■ WHAT THIS TASK INVOLVES:
Rewrite the data from the line containing "You are a computer-use" through the end, replacing "Episode page" with "Series page" and keeping everything else unchanged. Leave the pictures out of your answer.

■ RECORDS FOR THIS TASK:

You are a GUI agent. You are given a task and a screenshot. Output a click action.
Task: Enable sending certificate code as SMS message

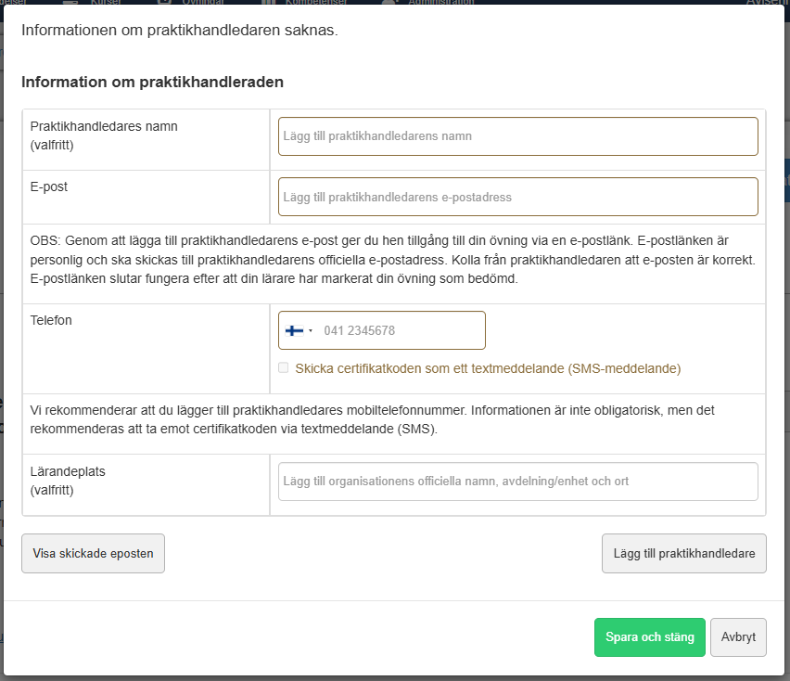(x=283, y=367)
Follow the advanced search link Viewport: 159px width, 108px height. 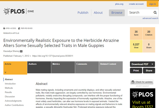click(x=150, y=18)
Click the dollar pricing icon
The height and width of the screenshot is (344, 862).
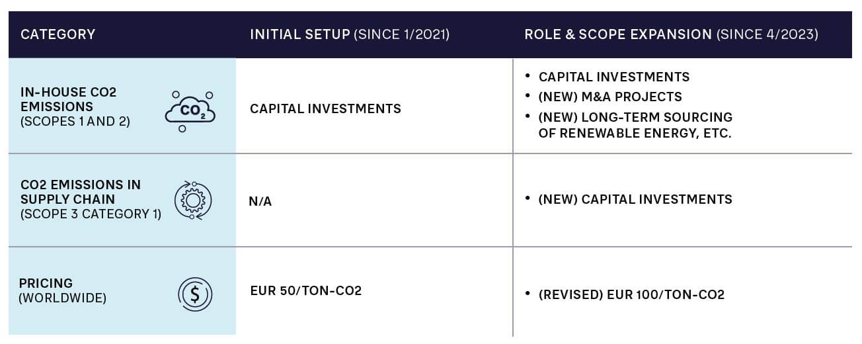(194, 294)
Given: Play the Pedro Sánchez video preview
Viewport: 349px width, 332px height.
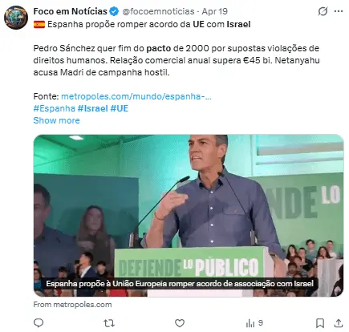Looking at the screenshot, I should pyautogui.click(x=189, y=216).
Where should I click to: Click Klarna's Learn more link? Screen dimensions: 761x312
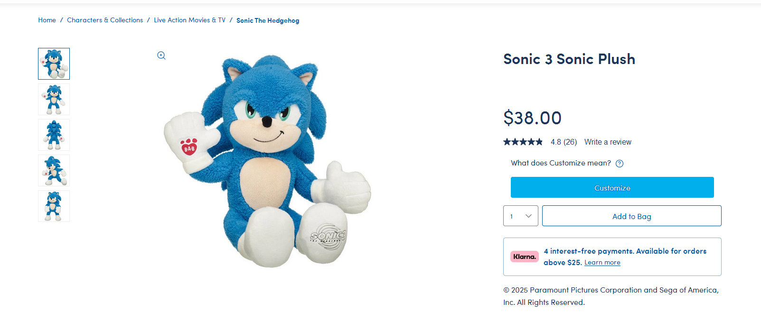point(602,263)
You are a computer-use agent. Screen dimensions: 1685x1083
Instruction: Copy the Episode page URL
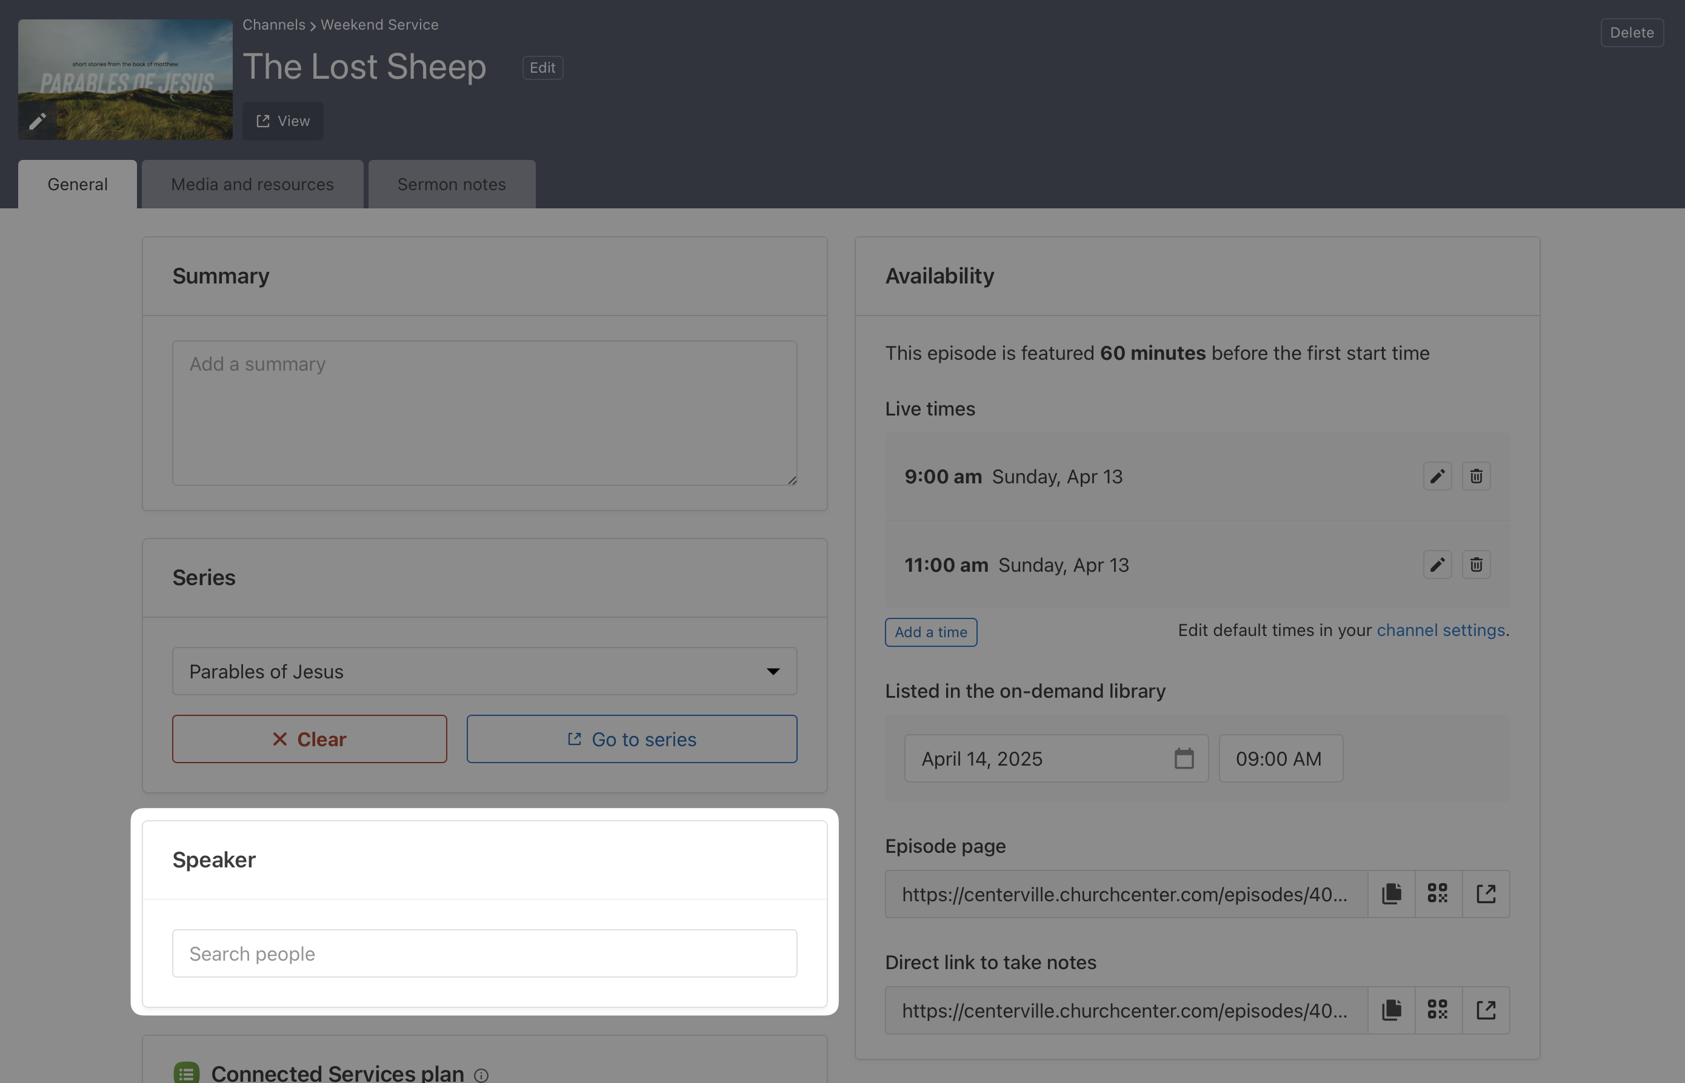[x=1391, y=894]
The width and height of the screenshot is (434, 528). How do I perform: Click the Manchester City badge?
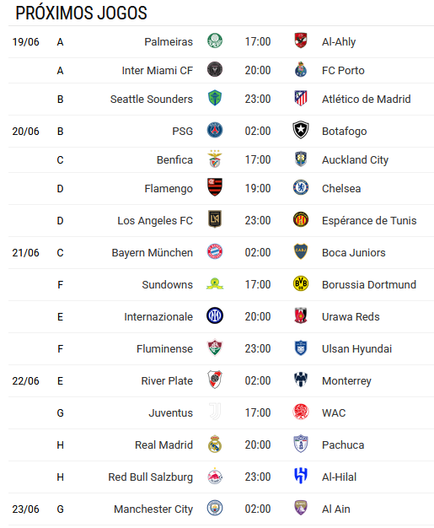(x=215, y=508)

■ COMPLETE ANSWER:
You are a computer-use agent. Screen dimensions: 1685x1083
Instruction: Copy the Series page URL
[x=1391, y=894]
The width and height of the screenshot is (434, 528). How do I perform: Click the Manchester City badge?
(x=215, y=508)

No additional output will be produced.